How Much Is Arearea (Joyeusetés) Worth?

$25-80 million

Last updated: May 4, 2026

Quick Facts

Methodology
comparable analysis

Arearea (Joyeusetés), 1892 by Paul Gauguin (Musée d'Orsay, RF 1961 6) is a museum-held, well documented Tahitian-period canvas. If legitimately offered today in good to excellent condition and with exportability cleared, a realistic market range is approximately $25M–$80M, with the final outcome driven by condition, provenance clarity and buyer competition.

Arearea (Joyeusetés)

Arearea (Joyeusetés)

Paul Gauguin, 1892 • Oil on canvas

Read full analysis of Arearea (Joyeusetés)

Valuation Analysis

Valuation conclusion: Arearea (Joyeusetés), 1892, by Paul Gauguin is a museum-held, well documented Tahitian-period canvas currently in the collection of the Musée d'Orsay (accession RF 1961 6).

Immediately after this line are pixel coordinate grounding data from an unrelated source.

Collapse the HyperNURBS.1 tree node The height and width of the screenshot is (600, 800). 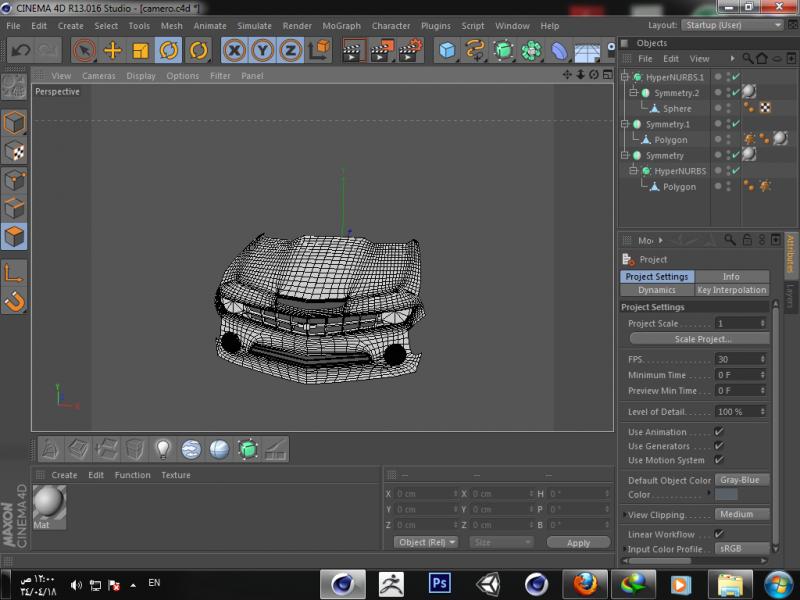click(625, 77)
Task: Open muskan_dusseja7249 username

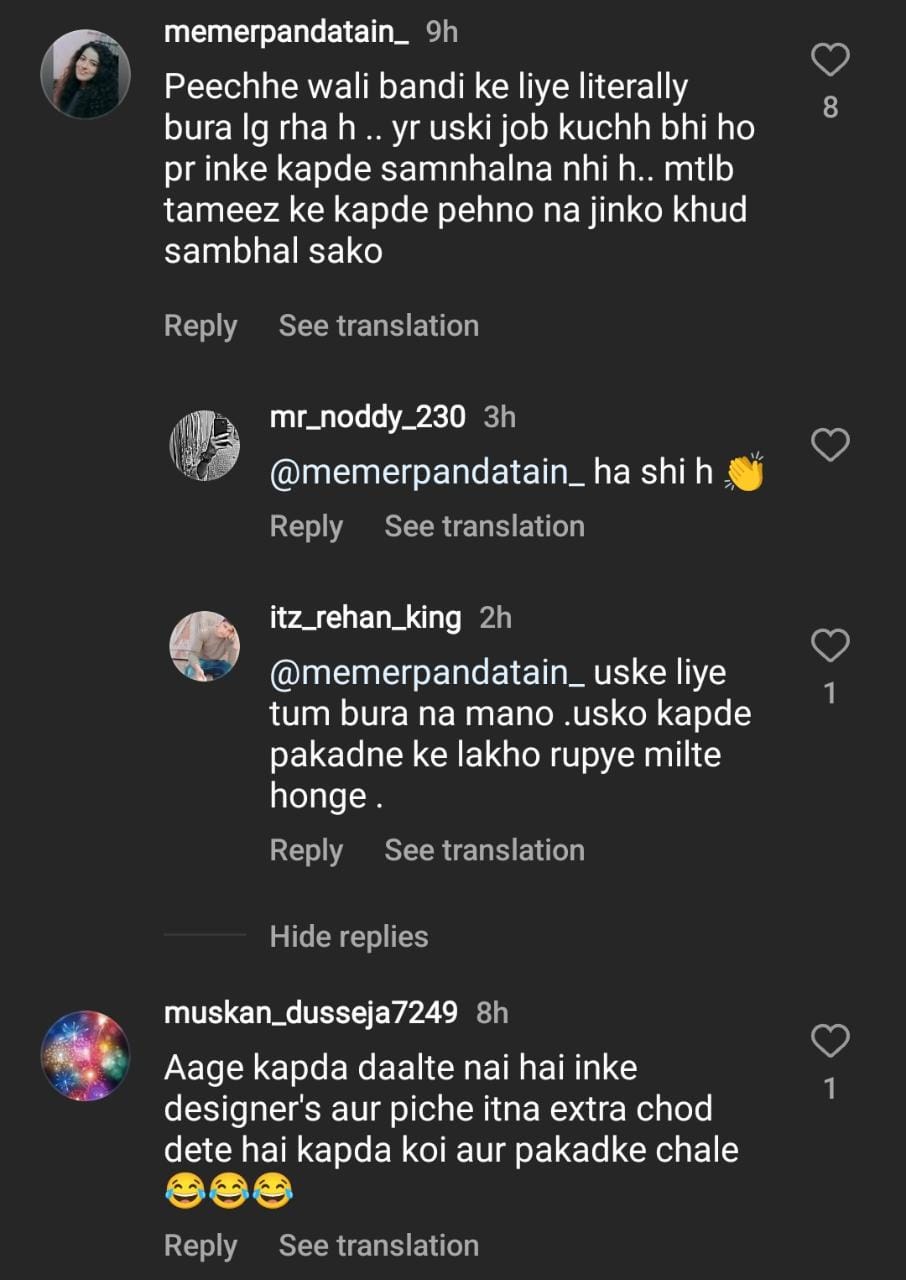Action: tap(310, 1014)
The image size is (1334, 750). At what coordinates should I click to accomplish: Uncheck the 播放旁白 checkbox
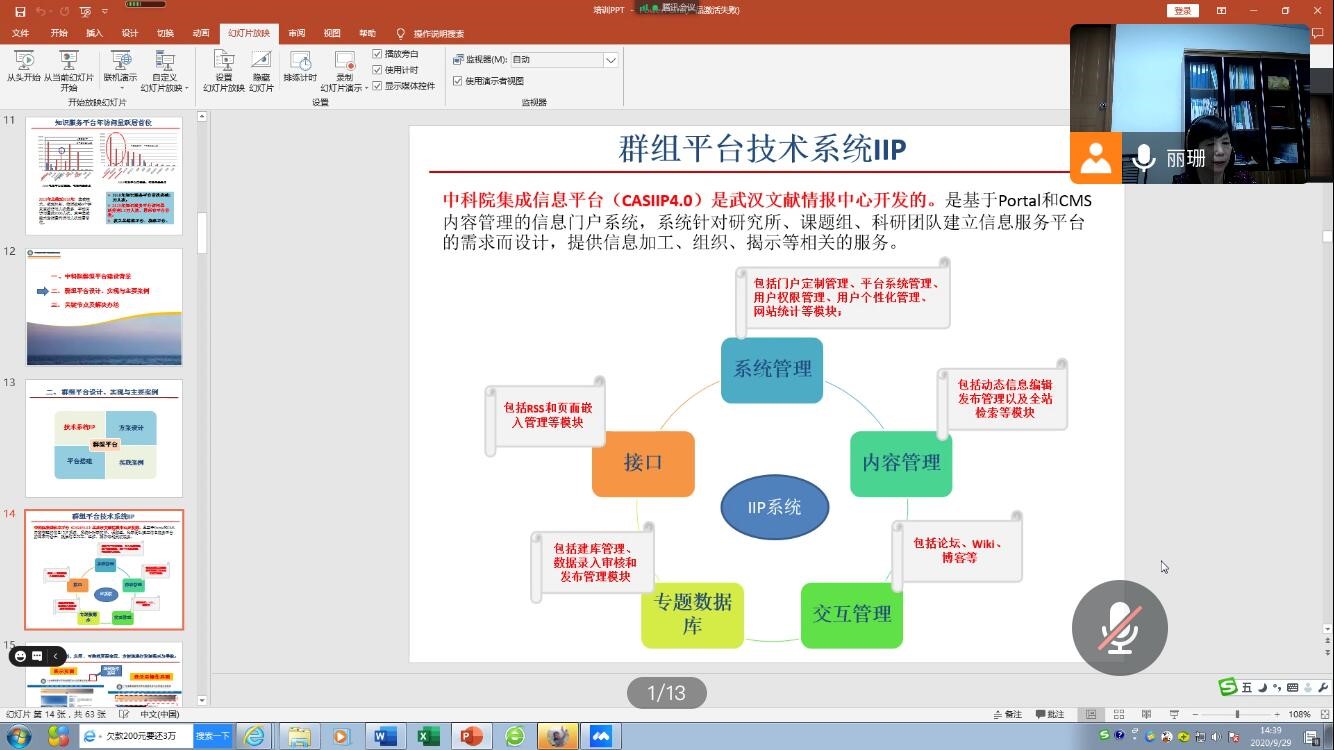point(377,54)
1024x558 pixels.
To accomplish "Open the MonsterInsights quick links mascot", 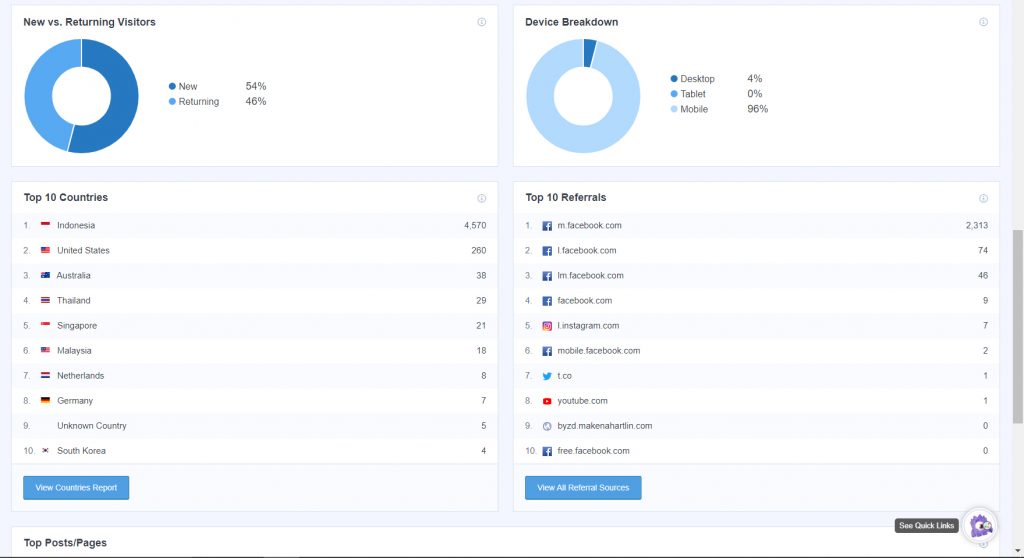I will pos(981,525).
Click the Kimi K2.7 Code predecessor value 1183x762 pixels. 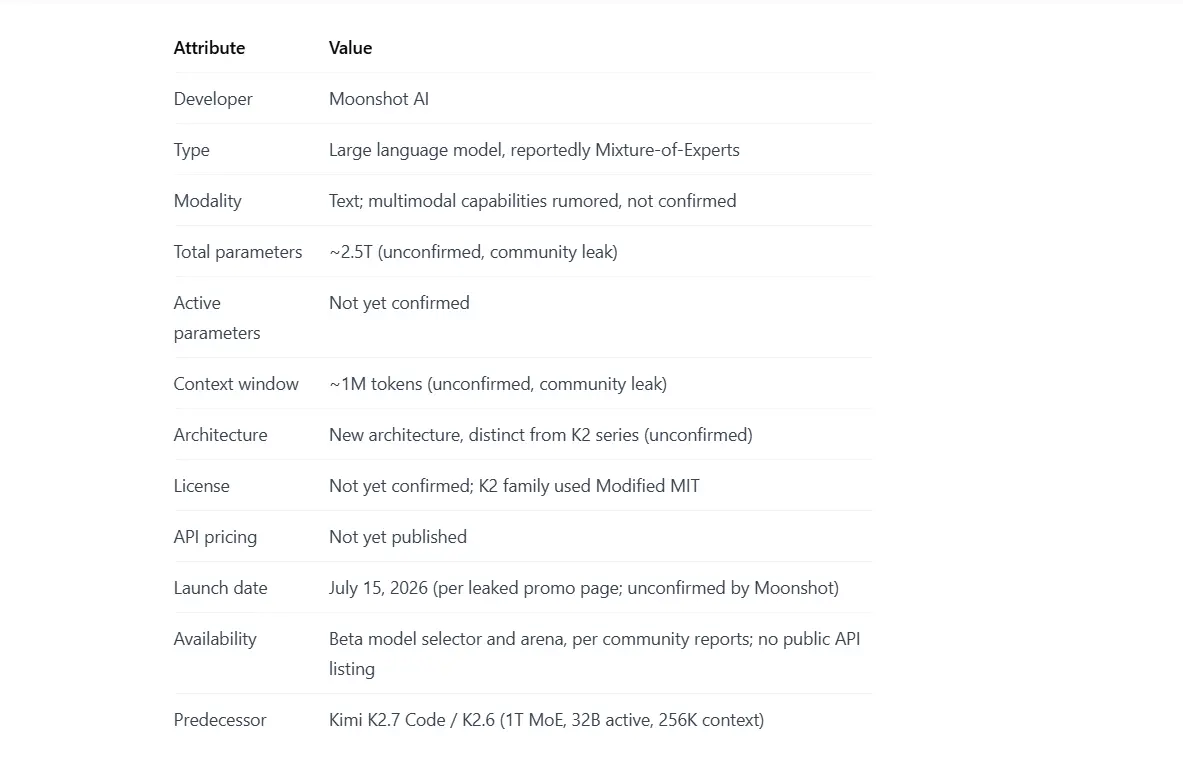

Given its proven museum provenance, date and exhibition history, a defensible market range if the painting were to be legitimately offered for sale today is approximately $25,000,000 to $80,000,000 USD, assuming good to excellent condition and no legal encumbrances. The artwork's medium scale and strong provenance place it in the upper-mid tier of Gauguin Tahitian works rather than among the very few canonical masterpieces that achieve private-sale blockbusters [1].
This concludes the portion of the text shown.